Concurrent ADHD and ASD as well as multiple comorbidities pose a challenge for finding the best treatment strategies. More complicated planning of pharmacological and non-pharmacological treatment and follow-up can be assumed. However, the recommendations for pharmacological treatment in children and adolescents with ADHD and comorbid ASD are in line with guidance for treatment in ADHD alone [38]. The clinical implications of the association between ADHD and ASD on the course of ADHD symptoms are one of several issues of research interest.

We were limited to the documentation in the registry, with no way to control the information other than checking for impossible values. The CGAS score is based on the clinician’s judgement, and we cannot exclude information bias to some degree.

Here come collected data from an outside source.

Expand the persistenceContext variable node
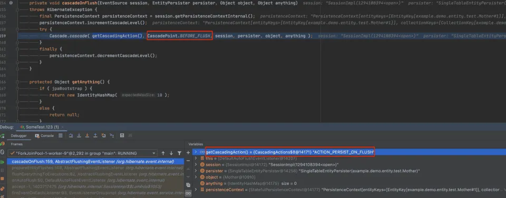The image size is (506, 198). click(196, 190)
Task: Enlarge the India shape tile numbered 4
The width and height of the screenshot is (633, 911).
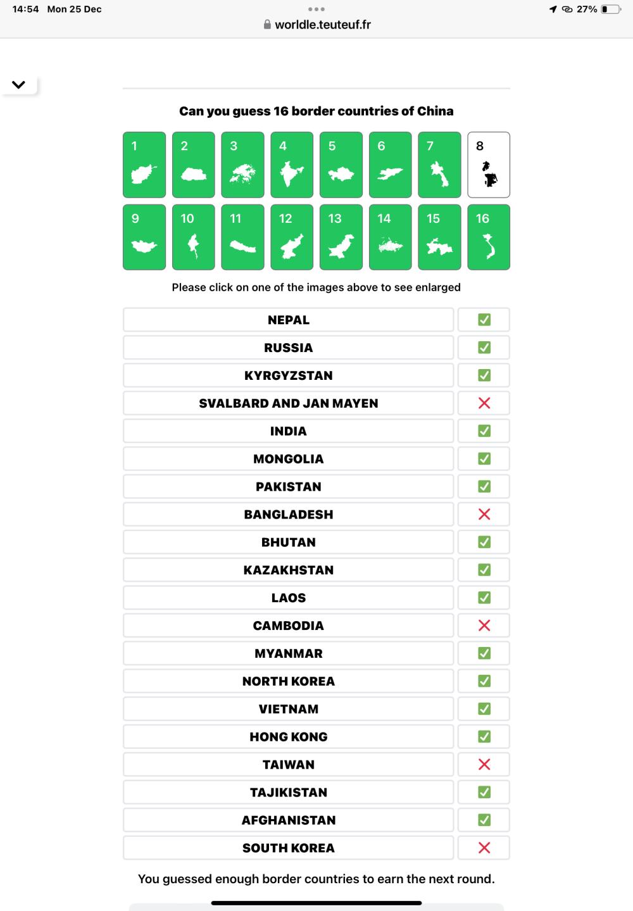Action: pyautogui.click(x=292, y=165)
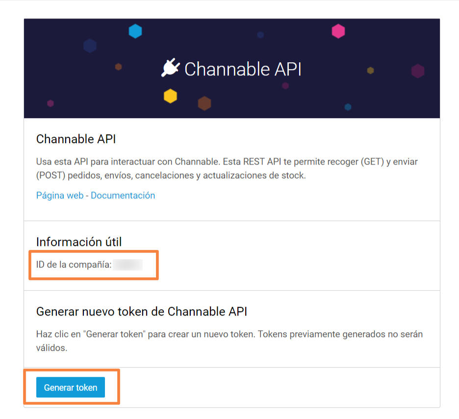Click the small olive hexagon in banner

click(371, 71)
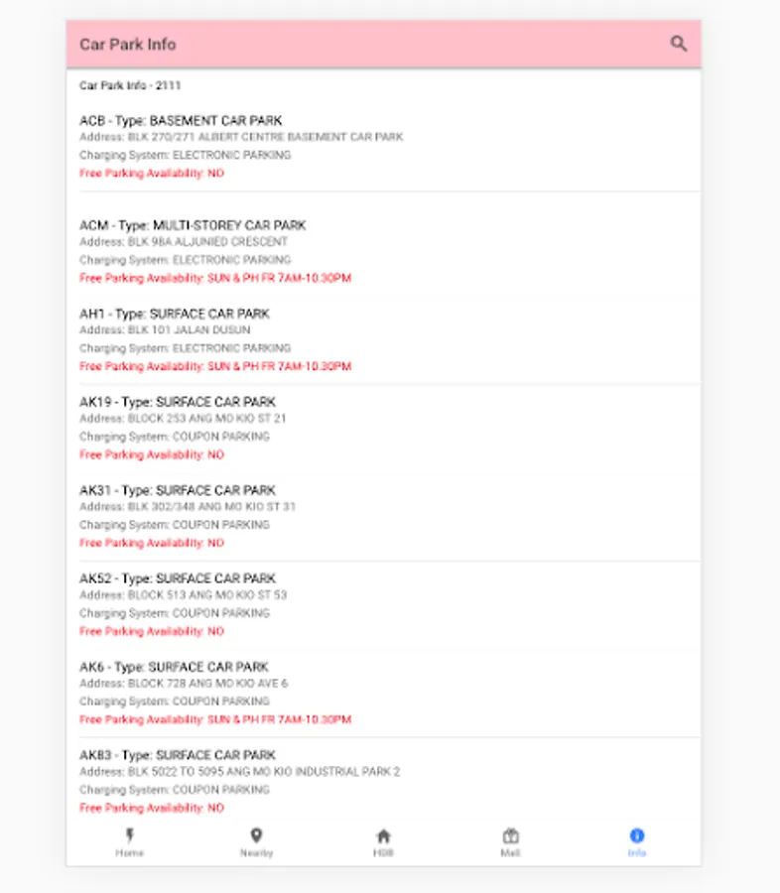Open the Nearby location pin tab
Screen dimensions: 780x893
tap(256, 835)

The study was conducted in the context of clinical every day practice, and the generalizability of our results to the population of children and adolescents with ADHD diagnoses in Sweden is limited to the group who have contact with psychiatric services and consequently more severe problems. There can also be qualitative differences between those who were asked to participate in the registry and those who were missed. However, we have no reason to believe that there are any systematic differences between these groups. A more likely source of selection bias is differences between those who agreed to participate and those who declined: it is possible that those who agreed to participate did so in part because they had more severe problems than those who declined, thus representing a particular subgroup of all children and adolescents with ADHD.

Frequency and regression analyses included six common ADHD comorbid disorders, but the effects of other disorders were not assessed. Finally, the results are cross-sectional and we cannot assess causality.

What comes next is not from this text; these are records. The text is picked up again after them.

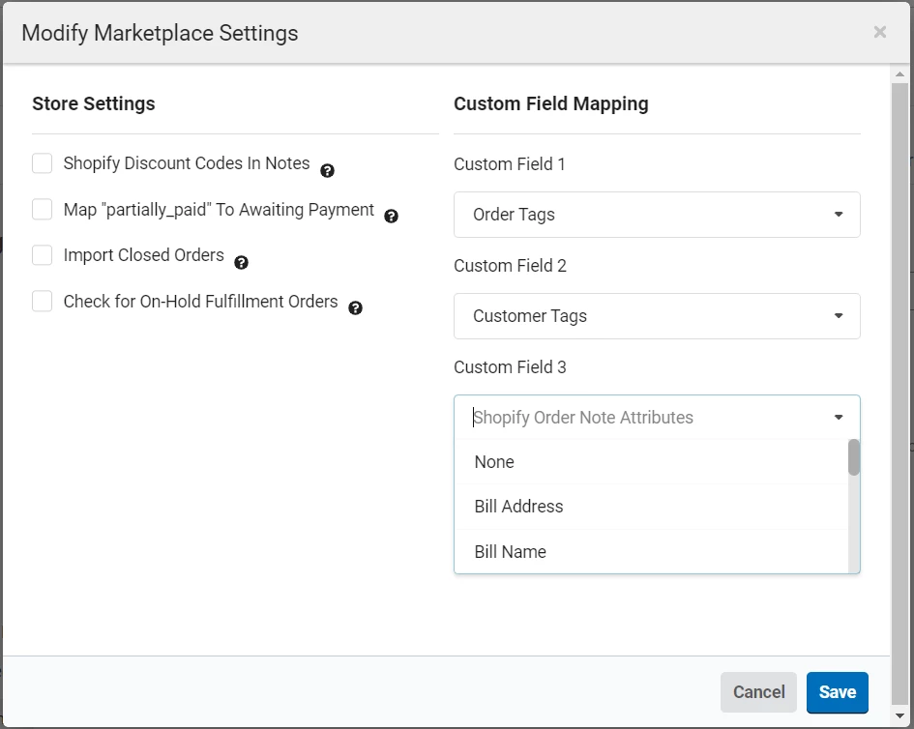Screen dimensions: 914x729
Task: Click help icon for On-Hold Fulfillment Orders
Action: click(355, 308)
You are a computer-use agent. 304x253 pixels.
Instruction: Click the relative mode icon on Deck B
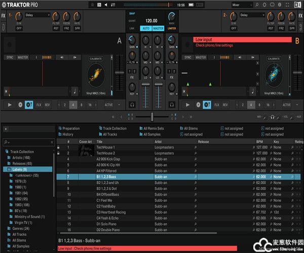207,105
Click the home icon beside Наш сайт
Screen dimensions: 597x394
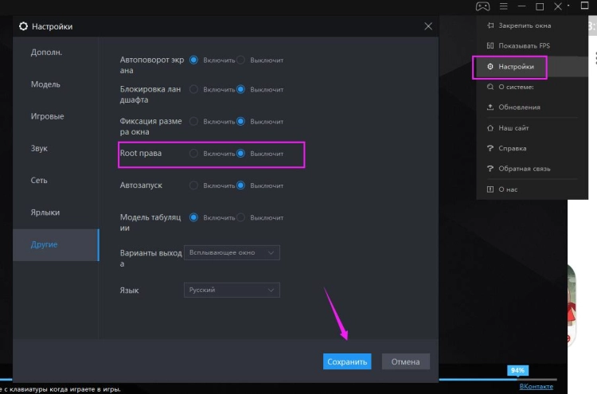(x=490, y=127)
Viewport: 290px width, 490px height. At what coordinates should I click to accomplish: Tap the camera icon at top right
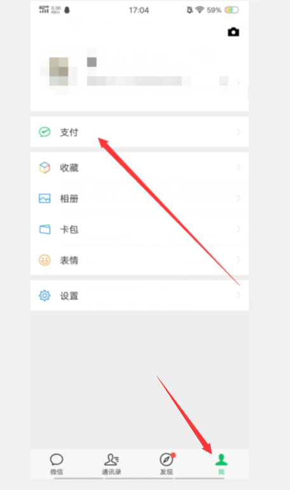click(233, 32)
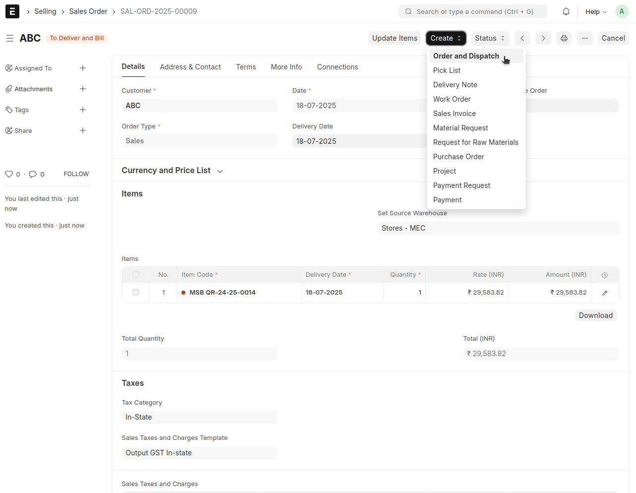Go to the previous document arrow
The height and width of the screenshot is (493, 636).
pos(522,38)
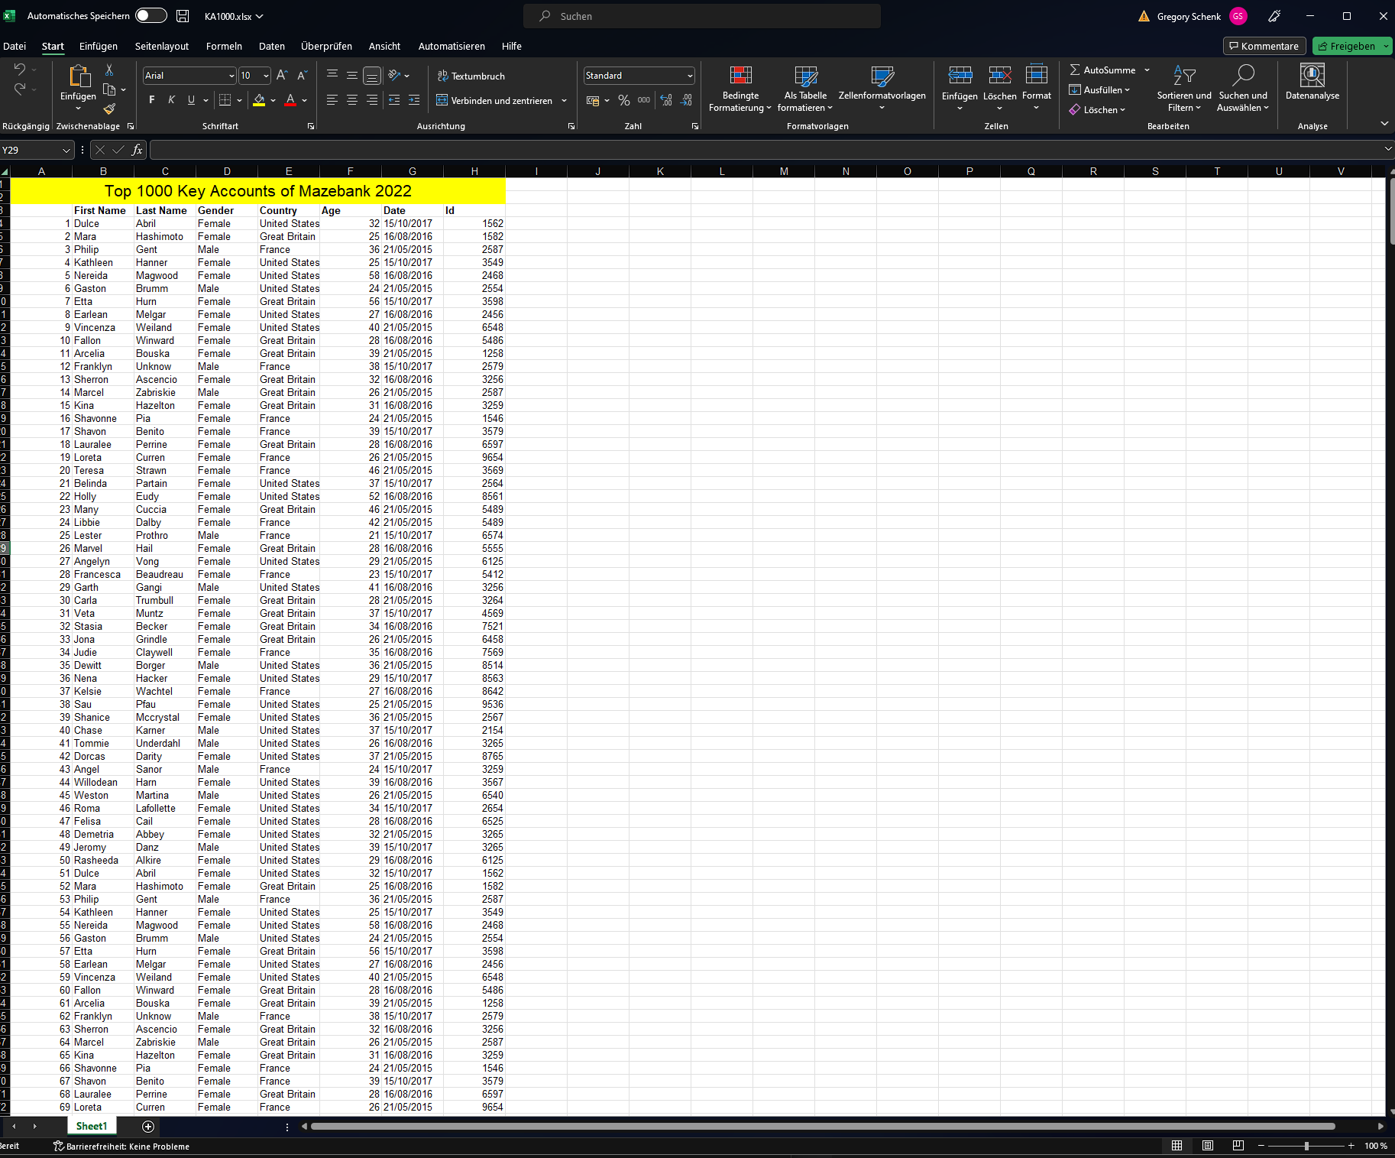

Despite missing registrations, a strength of this study is the sample size. The included patients came from a range of units and there is a national coverage of ADHD patients, resulting in a fair representation of young patients with ADHD who are receiving psychiatric care.

Conclusions

ADHD in combination with multiple disorders, ASD, ODD/CD, anxiety, affective and learning disorders in decreasing order, were associated to low level of global functioning compared to ADHD only. ADHD with multiple disorders, ASD, ODD/CD and tic disorders were associated with more ADHD symptoms. Gender was not associated to the level of functioning, but there was an association to severity of inattention symptoms with boys having more inattention problems. Due to the impact of coexisting psychiatric disorders on clinical measures, the individual comorbidity profile should be taken into account in treatment plans for ADHD.